It was early on 18 April 1941 when the men saw forty German soldiers on the far bank of the river. This was on the right of the 2/2nd Battalion. The Germans were "bunched up" and this drew the Australians fire. They got all forty of the German soldiers.
As the morning progressed, the number of Germans in front of the New Zealand 21st Battalion increased. By midday, the Germans attacked. The first thing that the Germans did was to remove the road block. That allowed German tanks to drive through. The first tank knocked out a 2pdr anti-tank gun. The next tank proceeded to drive past. More tanks were in action and there was German infantry. The New Zealand troops were sitting, in exposed positions, on Mount Ossa on the "forward slopes".

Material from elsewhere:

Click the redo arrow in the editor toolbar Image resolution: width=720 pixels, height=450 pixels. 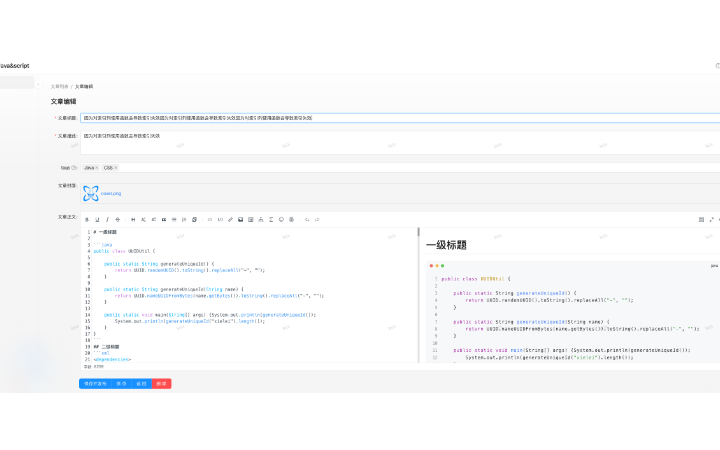point(317,219)
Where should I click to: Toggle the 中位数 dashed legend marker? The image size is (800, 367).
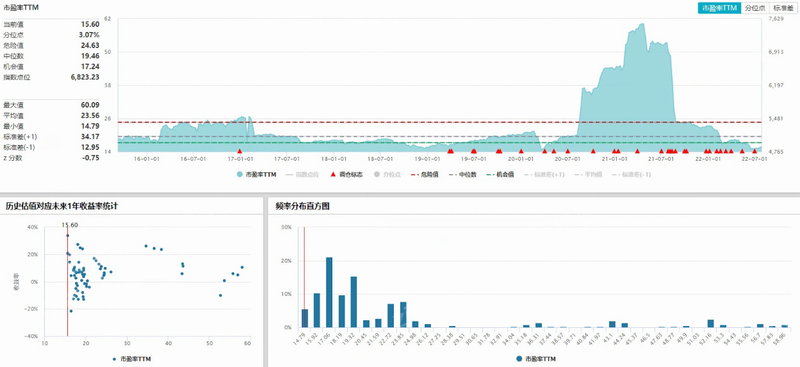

The forward men were back, while there were anti-tank guns and crews in front. Three German tanks were driving slowly along the road. When the tanks were closest, the anti-tank guns fired, knocking out two tanks and damaging the third tank. They had fired 28 rounds.
German infantry had crossed the river and called on the gunners to surrender. One gun crew had escaped while another had some men captured or were driven off.
At this point, field guns fired on the tanks and kept them pinned down. Eventually, the action became so intense that the men had to "fall back". This is based on the account in "Greece, Crete, and Syria" by Gavin Long.